Und jedem Anfang wohnt ein Zauber inne,

der uns beschützt und der uns hilft zu leben. (Hermann Hesse)

 

 

Liebe Gemeinden,

 

obwohl wir noch mitten in der Passionszeit sind, stellt sich vielleicht bei dem einen oder anderen so langsam ein erstes österliches Gefühl ein. Mir jedenfalls geht es so. Möglicherweise hat das mit dem milden Märzwetter zu tun; vielleicht auch mit dem späten Ostertermin in diesem Jahr. Oder gar mit einer Osterhoffnung, die wir dringend brauchen. Da ist es nicht schlecht, dass ein Gemeindebrief, der etliche Wochen im Blick hat, seiner Zeit schon mal ein wenig voraussein kann.

 

Der aktuelle Gemeindebrief grüßt uns mit einem Osterbild, dem die Spuren der Passionszeit freilich noch deutlich anzusehen sind. „Im Licht der Auferstehung“ lautet der Titel der Darstellung von John Blankers.

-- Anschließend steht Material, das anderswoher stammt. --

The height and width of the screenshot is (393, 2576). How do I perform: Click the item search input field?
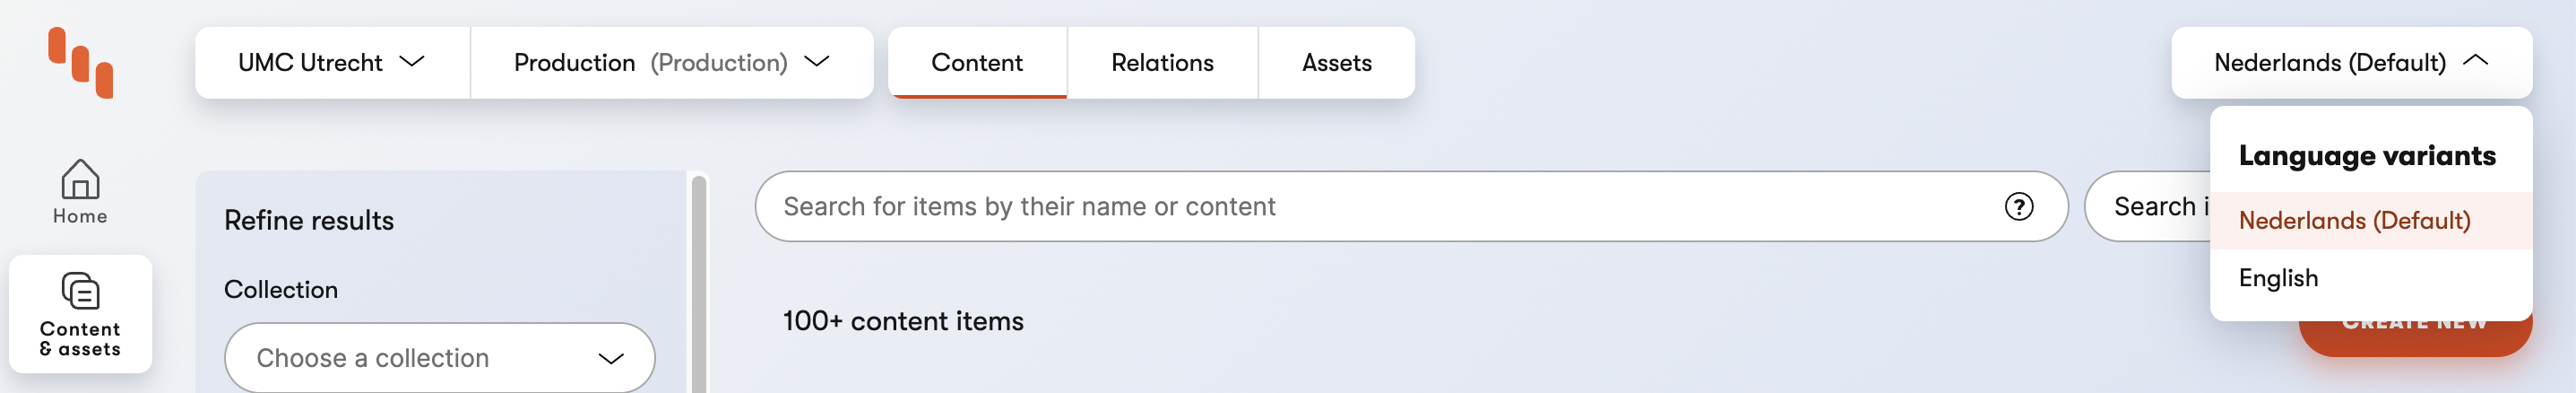pos(1380,206)
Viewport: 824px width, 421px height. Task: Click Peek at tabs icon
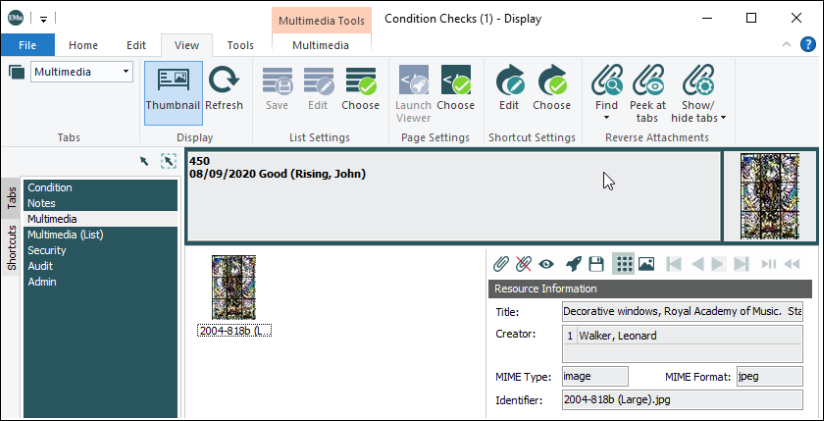tap(649, 88)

Eine kräftig strahlende Sonne geht auf, schickt sich an, alles zu ihren Füßen in ein neues Licht zu hüllen und die Schatten, die da hinter den Felswänden und unter den Bäumen noch liegen, in Kürze verschwinden zu lassen. Ich gewinne den Eindruck, je höher diese Sonne am Himmel aufsteigen wird, desto mehr wird das offene Grab am unteren Bildrand an Bedeutung verlieren. Es wird aber immer Teil des Bildes bleiben, denn mit ihm beginnt der österliche Weg, der zum Licht führt, ohne dass wir das Dahinter schon schauen könnten. Jesus ist den Weg von der Nacht des Grabes zum Morgen der Auferstehung gegangen. Er folgte unter Schmerzen dem Weg vom Tod zum Leben.

 

Wir finden auf unserem Bild niemanden, von dem die Ostergeschichten der Bibel erzählen: nicht die Frauen, nicht die Wachen, nicht den oder die Engel, nicht den Gärtner, keinen Jünger. Ob sie schon im Horizont des Bildes verschwunden sind, weil sie dem Weg nacheilten? Ich fühle mich auf den Weg gerufen, gehe gern den Weg vom Finstern ins Licht. Ich spüre, da beginnt am Ende des Weges, auf der anderen Seite des Berges mit seinen drei Kreuzen, hinter dem üppigen Hain etwas ganz Neues. Ich erlebe mich als eingeladen, den schmalen Weg zu betreten und dem anwachsenden Licht der Auferstehung entgegenzugehen. Warm, rötlich, unwiderstehlich erfasst mich das Licht dessen, der spricht: Ich bin die Auferstehung und das Leben.